Lying on the wagon, the woman’s body looked like meat hanging in a butcher shop. The wagon rolled away, the body rocked left and right, bumping against the sides. The policemen stood in a huddle with their friends against the wall of a green-steepled church.
The SS officer and Thomas exchanged names almost as an afterthought. The officer reminded Thomas he wasn’t connected to the incident and told him that the Polish policemen had heard that in eastern Poland, under Soviet rule, the Jews were cruelly persecuting the Poles, and so it was no wonder they were angry. Thomas said he didn’t intend to lodge a complaint. They parted without a word, and the officer disappeared into the square.
A voice burst from a loudspeaker, shouting to the Jews that soon they would be taken to the railway station in wagons, and any Jew who dared to approached the city of Lublin again would be shot.
The sky brightened.

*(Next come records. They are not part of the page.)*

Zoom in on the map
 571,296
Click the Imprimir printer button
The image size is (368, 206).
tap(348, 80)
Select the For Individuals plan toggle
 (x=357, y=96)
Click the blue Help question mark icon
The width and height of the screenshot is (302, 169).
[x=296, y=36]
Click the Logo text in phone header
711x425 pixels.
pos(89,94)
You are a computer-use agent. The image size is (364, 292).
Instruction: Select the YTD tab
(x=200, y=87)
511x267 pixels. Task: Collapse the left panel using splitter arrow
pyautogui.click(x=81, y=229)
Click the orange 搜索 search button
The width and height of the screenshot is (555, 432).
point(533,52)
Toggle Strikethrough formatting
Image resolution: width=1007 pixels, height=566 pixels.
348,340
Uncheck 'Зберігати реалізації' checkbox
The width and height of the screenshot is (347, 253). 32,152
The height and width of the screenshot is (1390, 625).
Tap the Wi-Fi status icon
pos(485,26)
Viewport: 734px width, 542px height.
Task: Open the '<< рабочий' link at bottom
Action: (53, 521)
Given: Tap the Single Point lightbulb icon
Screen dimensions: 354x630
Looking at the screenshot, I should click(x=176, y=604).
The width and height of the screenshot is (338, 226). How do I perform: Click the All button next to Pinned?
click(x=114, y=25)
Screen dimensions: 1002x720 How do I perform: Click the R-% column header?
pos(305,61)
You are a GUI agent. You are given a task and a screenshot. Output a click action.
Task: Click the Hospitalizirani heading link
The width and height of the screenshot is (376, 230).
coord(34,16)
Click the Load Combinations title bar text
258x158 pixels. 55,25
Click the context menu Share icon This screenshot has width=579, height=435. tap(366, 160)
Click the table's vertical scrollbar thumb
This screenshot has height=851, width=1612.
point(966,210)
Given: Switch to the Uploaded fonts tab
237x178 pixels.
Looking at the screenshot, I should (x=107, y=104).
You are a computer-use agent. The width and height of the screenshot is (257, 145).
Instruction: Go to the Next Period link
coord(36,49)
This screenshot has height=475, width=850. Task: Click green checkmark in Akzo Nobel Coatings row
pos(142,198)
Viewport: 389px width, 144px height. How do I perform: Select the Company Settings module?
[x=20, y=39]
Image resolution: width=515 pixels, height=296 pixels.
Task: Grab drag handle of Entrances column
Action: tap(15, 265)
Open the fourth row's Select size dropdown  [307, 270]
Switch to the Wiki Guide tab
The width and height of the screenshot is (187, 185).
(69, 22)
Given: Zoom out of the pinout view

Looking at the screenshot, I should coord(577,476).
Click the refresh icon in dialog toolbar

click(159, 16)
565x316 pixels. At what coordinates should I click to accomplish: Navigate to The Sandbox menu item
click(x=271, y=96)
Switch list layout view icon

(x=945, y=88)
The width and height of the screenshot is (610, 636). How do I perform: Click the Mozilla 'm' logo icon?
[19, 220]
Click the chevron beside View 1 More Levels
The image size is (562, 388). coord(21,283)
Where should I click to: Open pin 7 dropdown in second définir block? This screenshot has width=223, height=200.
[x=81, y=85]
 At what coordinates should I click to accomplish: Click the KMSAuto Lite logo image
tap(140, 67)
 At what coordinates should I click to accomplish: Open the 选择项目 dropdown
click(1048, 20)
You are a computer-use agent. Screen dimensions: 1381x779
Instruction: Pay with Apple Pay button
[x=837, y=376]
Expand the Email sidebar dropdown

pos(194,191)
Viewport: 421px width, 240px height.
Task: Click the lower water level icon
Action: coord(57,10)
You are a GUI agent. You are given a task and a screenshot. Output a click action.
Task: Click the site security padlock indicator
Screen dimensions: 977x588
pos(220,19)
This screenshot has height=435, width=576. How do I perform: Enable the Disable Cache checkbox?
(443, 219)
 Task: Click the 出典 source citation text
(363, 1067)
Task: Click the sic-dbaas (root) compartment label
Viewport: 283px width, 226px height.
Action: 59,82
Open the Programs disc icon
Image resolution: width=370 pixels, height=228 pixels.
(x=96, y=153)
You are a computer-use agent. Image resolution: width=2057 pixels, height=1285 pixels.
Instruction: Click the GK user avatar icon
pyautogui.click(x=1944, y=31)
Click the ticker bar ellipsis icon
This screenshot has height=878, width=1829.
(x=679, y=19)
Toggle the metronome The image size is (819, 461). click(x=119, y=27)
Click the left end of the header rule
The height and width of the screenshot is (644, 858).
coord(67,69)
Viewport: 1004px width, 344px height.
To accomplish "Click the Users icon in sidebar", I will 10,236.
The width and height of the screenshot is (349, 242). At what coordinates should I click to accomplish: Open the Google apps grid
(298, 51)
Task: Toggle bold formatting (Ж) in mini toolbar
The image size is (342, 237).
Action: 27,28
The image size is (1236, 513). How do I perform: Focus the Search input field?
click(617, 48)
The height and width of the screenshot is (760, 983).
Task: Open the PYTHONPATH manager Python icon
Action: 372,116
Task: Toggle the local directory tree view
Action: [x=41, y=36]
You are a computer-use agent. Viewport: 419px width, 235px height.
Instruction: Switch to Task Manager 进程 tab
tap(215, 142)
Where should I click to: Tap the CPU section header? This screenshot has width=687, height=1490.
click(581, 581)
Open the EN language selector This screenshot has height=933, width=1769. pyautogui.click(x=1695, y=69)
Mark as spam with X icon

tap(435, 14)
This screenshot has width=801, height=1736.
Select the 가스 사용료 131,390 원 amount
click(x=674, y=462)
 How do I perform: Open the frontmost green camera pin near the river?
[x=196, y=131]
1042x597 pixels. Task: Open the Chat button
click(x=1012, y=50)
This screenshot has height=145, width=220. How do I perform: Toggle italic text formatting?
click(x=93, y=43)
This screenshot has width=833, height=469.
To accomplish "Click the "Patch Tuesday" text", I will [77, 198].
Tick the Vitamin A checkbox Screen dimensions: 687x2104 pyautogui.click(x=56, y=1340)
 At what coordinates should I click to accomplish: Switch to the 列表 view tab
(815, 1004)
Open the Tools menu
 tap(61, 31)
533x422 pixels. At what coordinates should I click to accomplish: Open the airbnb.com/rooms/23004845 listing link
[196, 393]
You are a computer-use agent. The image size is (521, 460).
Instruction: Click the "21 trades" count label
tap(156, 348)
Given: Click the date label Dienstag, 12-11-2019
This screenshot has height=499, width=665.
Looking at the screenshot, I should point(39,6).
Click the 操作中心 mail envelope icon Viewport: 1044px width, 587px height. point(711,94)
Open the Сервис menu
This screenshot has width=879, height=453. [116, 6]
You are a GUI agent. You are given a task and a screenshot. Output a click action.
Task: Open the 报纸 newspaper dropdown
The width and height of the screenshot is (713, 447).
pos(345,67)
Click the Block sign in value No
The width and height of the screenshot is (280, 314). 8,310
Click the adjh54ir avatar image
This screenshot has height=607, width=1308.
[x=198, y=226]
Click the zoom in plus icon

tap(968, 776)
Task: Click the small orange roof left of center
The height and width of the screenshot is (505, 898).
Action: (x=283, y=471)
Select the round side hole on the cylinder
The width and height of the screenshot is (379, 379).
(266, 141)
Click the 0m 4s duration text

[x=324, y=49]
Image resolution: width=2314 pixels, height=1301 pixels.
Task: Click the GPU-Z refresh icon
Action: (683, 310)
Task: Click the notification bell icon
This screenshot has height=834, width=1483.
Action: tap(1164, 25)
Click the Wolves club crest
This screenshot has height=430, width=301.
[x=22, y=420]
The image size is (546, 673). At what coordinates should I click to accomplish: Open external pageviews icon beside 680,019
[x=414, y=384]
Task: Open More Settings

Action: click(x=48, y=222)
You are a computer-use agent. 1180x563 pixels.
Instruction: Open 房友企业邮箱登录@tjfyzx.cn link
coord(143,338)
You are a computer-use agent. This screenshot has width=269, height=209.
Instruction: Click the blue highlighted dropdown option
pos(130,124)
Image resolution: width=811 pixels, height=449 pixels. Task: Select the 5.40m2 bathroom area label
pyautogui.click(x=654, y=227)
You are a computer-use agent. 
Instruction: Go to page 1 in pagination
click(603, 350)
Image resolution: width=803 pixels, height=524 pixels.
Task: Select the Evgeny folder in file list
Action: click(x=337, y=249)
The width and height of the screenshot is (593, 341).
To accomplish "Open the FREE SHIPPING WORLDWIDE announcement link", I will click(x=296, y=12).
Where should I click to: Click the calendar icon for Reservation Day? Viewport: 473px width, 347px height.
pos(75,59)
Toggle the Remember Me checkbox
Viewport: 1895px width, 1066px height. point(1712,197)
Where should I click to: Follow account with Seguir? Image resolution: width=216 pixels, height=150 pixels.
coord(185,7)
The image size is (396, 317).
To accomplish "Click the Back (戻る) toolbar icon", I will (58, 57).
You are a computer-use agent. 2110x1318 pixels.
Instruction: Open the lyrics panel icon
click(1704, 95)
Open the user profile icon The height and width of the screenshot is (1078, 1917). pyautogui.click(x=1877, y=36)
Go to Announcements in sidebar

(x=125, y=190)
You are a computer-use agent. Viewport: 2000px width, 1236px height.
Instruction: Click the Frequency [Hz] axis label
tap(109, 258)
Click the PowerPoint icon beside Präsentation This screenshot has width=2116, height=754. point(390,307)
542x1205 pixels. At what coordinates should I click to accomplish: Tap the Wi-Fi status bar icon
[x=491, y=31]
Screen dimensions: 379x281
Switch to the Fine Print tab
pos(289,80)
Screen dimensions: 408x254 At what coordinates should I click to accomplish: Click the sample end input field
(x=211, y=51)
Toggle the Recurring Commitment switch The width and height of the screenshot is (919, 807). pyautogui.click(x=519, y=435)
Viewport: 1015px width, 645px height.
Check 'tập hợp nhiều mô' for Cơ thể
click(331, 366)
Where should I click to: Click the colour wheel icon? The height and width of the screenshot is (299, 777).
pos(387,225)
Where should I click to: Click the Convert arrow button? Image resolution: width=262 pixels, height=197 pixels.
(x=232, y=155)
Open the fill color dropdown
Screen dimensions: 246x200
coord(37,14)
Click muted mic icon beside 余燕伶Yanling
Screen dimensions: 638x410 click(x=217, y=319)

Locks were removed from the shutters of shops, lights were turned on in the display windows, a waitress in a white apron served a pot of tea to two young men. One of them lit a cigarette, his friend waved the smoke away and they both laughed. A woman queued outside the pharmacy. The rain fell harder and washed the sweat from his face. His trouser cuffs were muddied. He missed the train.